As President Barack Obama announced his prediction for large economic gains in 2014, students graduating from schools such as Boston University could see increases in job opportunities.

“The last few years have been quite good for corporate bottom lines and investors,” said Douglas Kriner, a professor of political science at BU’s College of Arts and Sciences. “If firms feel the time is right and decide to invest in new workers, job gains could directly benefit new graduates.”

In a speech given to the General Electric Energy Waukesha Gas Engines Facility in
 Waukesha, Wis., Obama announced that in the last quarter of 2013, increased consumer spending supported economic growth in 2014.

“I believe this can be a breakthrough year for America,” Obama said. “After five years of hard work, digging ourselves out of the worst recession of our lifetimes, we are now better positioned in the 21st century than any other country on Earth. We’ve got all the ingredients we need to make sure that America thrives.”

In the final quarter of 2013, the annual economic growth rate reached 3.2 percent, according to a government report released Thursday.

The recent growth indicates economic prosperity in the coming year as well as a recovering economy, said Kevin Lang, a CAS professor of economics.

“We’ve had continued employment growth, and recoveries tend to build on themselves,” Lang said. “… The fact that the economy continues to show signs of recovery makes it hopeful that it will do so for the next year.”

Lang said growth in the economy creates job prospects for college graduates because employers do not need to be as discriminating toward who they are hiring.

“When the job market gets better, it gets easier to be hired without experience or with less experience, and ultimately the salary offers go up,” Lang said. “… We still have a high enough employment level that we shouldn’t expect to see a lot of wage inflation any time soon, but certainly it will help students get jobs, probably get jobs that are more to their liking.”

While the lagging economy of past year has caused Americans to suffer in the labor market, students from BU receive the necessary skills to meet employers’ standards, Lang said.

“Students who graduate college in a bad labor market do not surprisingly suffer from entering in the labor market,” Lang said. “The adverse affects seem to last for quite a while, certainly through 10 years of being in the labor market. The positive side [is that] those adverse affects seem to be less problematic for the most skilled. So coming out of an elite university like Boston University, the adverse affects are smaller.”

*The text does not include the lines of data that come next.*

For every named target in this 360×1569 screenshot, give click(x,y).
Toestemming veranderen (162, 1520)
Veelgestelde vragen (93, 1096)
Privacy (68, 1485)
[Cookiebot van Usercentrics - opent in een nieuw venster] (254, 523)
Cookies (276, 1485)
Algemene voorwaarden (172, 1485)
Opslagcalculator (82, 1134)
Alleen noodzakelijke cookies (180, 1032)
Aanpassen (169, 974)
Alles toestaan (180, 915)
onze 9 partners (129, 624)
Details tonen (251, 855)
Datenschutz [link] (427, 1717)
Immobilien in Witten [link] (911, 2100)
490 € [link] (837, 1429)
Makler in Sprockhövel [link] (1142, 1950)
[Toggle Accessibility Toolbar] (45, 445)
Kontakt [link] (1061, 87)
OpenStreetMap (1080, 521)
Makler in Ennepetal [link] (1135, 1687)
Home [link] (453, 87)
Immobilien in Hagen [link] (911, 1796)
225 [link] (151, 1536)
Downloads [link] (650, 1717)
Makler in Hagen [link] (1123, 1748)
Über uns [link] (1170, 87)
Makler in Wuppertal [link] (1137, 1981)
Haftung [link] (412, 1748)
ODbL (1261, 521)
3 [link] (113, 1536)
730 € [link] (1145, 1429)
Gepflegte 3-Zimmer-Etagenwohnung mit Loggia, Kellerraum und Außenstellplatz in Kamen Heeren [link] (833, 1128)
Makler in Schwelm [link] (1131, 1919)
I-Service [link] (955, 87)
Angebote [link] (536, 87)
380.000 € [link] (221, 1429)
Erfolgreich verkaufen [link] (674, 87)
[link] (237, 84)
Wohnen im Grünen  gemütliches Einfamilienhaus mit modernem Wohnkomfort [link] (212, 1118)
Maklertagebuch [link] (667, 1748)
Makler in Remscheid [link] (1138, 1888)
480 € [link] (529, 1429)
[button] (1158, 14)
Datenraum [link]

Ena Selmanovic, a School of Management freshman, said graduates from SMG generally have good career prospects because of the school’s curriculum.

“Graduates from SMG, even undergrads, have good job prospects, so I feel safe,” Selmanovic said. “In business you have to work with people, and even starting in freshman year, they [SMG] put a lot of emphasis in working in teams … If you’re able to do those things you’re already on the right track.”

College of Fine Arts sophomore Cassidy Early said BU’s emphasis on internships increases her confidence of getting a job after graduation.

“BU prepares us well,” Early said. “They really push internships as important because I don’t think I’d go out and try to find an internship with painting … They [BU] do a good job of telling you that there are some [internships available]. I found one that is for gallery work.”

Christopher Sanchez, a CAS freshman, said having a liberal arts background instills a diverse skillset in future job applicants.

“I’m in CAS and I feel like its more liberal arts that they want to teach you, with writing and math and science,” Sanchez said. “It gives you a good part of preparing you for the different things you might encounter, increasing the professionalism of the individual.”